Rusty Strauss can be reached at [email protected].

CREATIVITY AT COST

I know exactly where I would hang eight new Martin MAC 600s. I also know we won't be getting any. Lighting often suffers from a lack of funds and/or knowledge, but it doesn't have to. A high-tech light show is available to everyone, it's just a matter of being frugal. Here's a few tips for the thousands of small shows out there to get a million-dollar light show on 10 grand or less.

Your most frugal resource: your LD. If he or she came from Disney, and has been spending Disney money, they'll never be happy with your lighting budget. Your tech should be like a kid at Christmas every time you invest in a new instrument. The industry is full of negative people who will make excuses about why the effects look bad, or treat your investment like scrap, which it will soon become.

Fact: A good LD costs no more than a bad one. But it might cost you a little more time to find someone with a winning attitude.
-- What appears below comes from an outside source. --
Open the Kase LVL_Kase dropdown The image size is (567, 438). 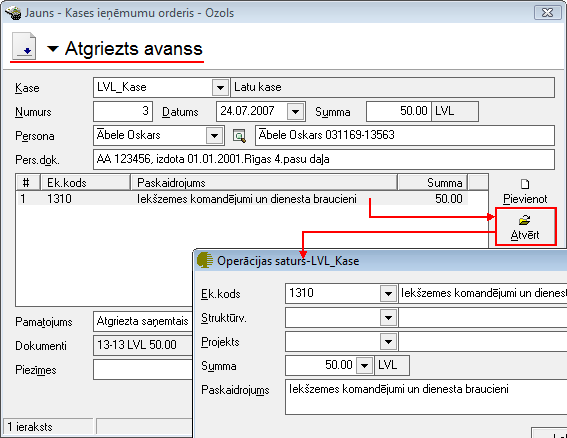coord(220,88)
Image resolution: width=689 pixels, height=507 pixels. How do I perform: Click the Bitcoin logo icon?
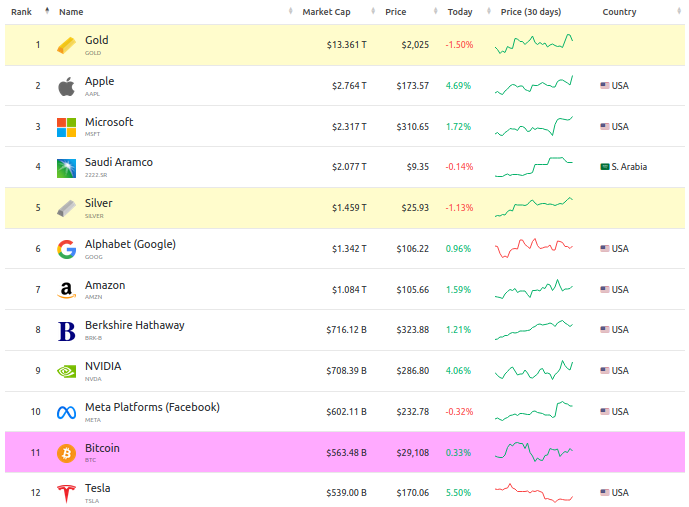(66, 453)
You might even consider someone with less experience, and invest by sending them to a seminar or two at LDI.

The plot: Most smaller productions fall into the great plot trap. They know that some theatres won't have a lot of equipment. So they build a plot based on the least possible number of instruments. Wrong! Build your plot based on your best theatre. Build a plot that makes you look your best. Use the colors you want, not what you think they have on file. Get the full, rich washes you need. Don't be afraid to designate gobo specials, even for just a few scenes. Then put a whole page in your tech rider about how flexible you can be to less-equipped venues. You won't lose dates based on being too big, and you may even fool a few into believing you're a bigger, better show than you really are.

Moving lights: Buying your own intelligent lighting rig is the only way to go if you're on a budget. Over a 30-week rental you will pay more than it costs to buy everything used. Fact: Most rental gear is priced to be paid for after just 24 weeks of rental! A great deal of the rental industry is based on people who are just bad at math. If you buy your rig this year, you will still own it next year. And for a growing show, it's all about next year. The trick is to get the most bang for your buck. As for where to buy used lighting gear, there are numerous sites on the web; some even have auctions. But when I need a new luminaire, I take the time to e-mail all the rental houses until I find a really motivated seller.

Because the 3032 PC-based controller only works with Martin gear, I'm kind of married to Martin equipment. If I had it to do again today, I would buy one of the newer programs that sends out standard DMX protocol. This gives you the flexibility to buy those High End I-beams® you found cheap on eBay. But I have yet to see an effect that can't be duplicated with some 1220s and a PC-based controller.

More complicated effects just require a little more thought and timing. Fact: Your show can look as good as any show running on a Flying Pig Systems Wholehog® II. Is it as fast to program? No. But will it set you back $25,000? No. There are lots of good programs available for under $1,500, and they'll run from any laptop computer.

Is blacklight on your list, but you don't have the jack to wash the stage with six Wildfires at $2,850 each? Go the low-tech route. The standard double-tube fluorescent shop light at Wal-Mart will cost a cool 10-spot each. A can of high-temperature black spray paint will get them ready for the stage. Eight blacklight tubes may run as high as $140, and several spares is always a good idea. Tape them to the front of the stage, and link them via extension cords to a single power strip at the stage manager's desk. They go on and off with the flip of a switch.

The difference between Lord of the Dance and a thousand other Irish dance troupes is attitude and a good tech package. Once you have all your new toys, remember: Less is more, and sweeps and strobes do not constitute good lighting.